Am Montag wird ihre Vernehmung und eine mögliche Bestätigung des Haftbefehls erwartet. Gegen die Kapitänin wird wegen Beihilfe zur illegalen Einwanderung und Verletzung des Seerechts ermittelt. Die Staatsanwaltschaft in Agrigent wirft ihr der Nachrichtenagentur Ansa zufolge auch Widerstand gegen die Staatsgewalt vor. Das könnte mit mehreren Jahren Haft bestraft werden.
Politiker und Prominente setzen sich für Kapitänin ein
Der Vater der Kapitänin, Ekkehart Rackete, sagte dem "Corriere", seine Tochter habe nie einen Fehler begangen. "Carola ist nicht impulsiv, sie weiss immer, was sie macht, und sie ist eine starke Frau."

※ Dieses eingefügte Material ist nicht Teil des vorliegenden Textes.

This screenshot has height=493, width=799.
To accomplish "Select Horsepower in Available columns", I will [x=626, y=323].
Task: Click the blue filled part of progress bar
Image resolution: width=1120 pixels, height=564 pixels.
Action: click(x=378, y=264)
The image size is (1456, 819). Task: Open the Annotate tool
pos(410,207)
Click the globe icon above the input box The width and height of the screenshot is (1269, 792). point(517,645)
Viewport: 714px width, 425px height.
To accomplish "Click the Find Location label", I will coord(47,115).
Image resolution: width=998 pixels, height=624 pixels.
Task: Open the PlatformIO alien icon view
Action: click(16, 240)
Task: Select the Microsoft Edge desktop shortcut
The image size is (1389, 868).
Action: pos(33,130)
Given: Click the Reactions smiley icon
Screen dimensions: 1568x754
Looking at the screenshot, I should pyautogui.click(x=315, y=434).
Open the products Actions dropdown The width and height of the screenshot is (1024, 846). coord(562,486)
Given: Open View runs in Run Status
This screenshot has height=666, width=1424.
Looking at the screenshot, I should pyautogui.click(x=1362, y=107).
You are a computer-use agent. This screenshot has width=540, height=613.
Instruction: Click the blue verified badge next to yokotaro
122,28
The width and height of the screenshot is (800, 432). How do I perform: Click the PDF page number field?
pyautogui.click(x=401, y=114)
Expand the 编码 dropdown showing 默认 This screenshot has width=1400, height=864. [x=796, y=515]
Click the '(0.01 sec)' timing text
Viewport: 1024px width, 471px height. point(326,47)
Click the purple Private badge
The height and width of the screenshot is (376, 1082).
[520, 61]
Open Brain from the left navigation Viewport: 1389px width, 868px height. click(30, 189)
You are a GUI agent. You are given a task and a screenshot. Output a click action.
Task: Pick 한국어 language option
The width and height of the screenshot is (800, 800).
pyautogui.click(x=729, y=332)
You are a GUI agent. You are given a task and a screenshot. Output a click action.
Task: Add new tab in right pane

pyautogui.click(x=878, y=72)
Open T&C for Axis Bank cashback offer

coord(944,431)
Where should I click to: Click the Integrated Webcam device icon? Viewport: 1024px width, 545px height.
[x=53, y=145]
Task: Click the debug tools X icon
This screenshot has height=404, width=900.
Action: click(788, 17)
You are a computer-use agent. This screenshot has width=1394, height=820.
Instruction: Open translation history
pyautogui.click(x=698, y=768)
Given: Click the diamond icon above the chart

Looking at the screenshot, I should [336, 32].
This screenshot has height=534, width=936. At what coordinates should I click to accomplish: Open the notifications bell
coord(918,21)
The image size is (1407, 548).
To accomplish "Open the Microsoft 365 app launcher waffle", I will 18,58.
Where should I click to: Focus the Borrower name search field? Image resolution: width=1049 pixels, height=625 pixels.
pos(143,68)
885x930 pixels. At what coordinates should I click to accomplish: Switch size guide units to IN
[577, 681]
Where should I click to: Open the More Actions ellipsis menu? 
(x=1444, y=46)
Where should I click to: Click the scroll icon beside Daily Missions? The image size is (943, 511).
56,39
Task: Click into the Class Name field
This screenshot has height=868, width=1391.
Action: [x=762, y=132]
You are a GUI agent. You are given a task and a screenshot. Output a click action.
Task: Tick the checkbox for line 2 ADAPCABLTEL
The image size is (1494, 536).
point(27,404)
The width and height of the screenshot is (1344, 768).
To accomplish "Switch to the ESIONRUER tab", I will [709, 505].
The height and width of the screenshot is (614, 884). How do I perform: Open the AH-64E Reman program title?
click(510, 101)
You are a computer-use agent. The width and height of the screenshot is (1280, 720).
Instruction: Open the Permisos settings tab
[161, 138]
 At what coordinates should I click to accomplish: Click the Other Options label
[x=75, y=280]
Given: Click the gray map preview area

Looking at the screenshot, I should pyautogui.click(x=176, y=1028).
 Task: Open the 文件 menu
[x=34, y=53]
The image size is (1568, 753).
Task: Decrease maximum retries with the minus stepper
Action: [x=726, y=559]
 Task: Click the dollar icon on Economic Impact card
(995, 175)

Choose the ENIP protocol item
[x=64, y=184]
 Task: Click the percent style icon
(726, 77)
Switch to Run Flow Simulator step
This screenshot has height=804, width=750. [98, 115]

Darüber, was in Italien auf sie zukommen würde, sei sie sich schon vor der Ankunft in Lampedusa bewusst gewesen. "Das, was passiert ist, war keine Überraschung, ich bin sicher, dass sie sich der Konsequenzen bewusst war, denen sie entgegen ging."
Viele Prominente und Politiker setzen sich für Rackete ein. So erklärte Bundesaussenminister Heiko Maas (SPD) auf Twitter: "Seenotrettung darf nicht kriminalisiert werden. Es ist an der italienischen Justiz, die Vorwürfe schnell zu klären." Menschenleben zu retten, sei eine humanitäre Verpflichtung.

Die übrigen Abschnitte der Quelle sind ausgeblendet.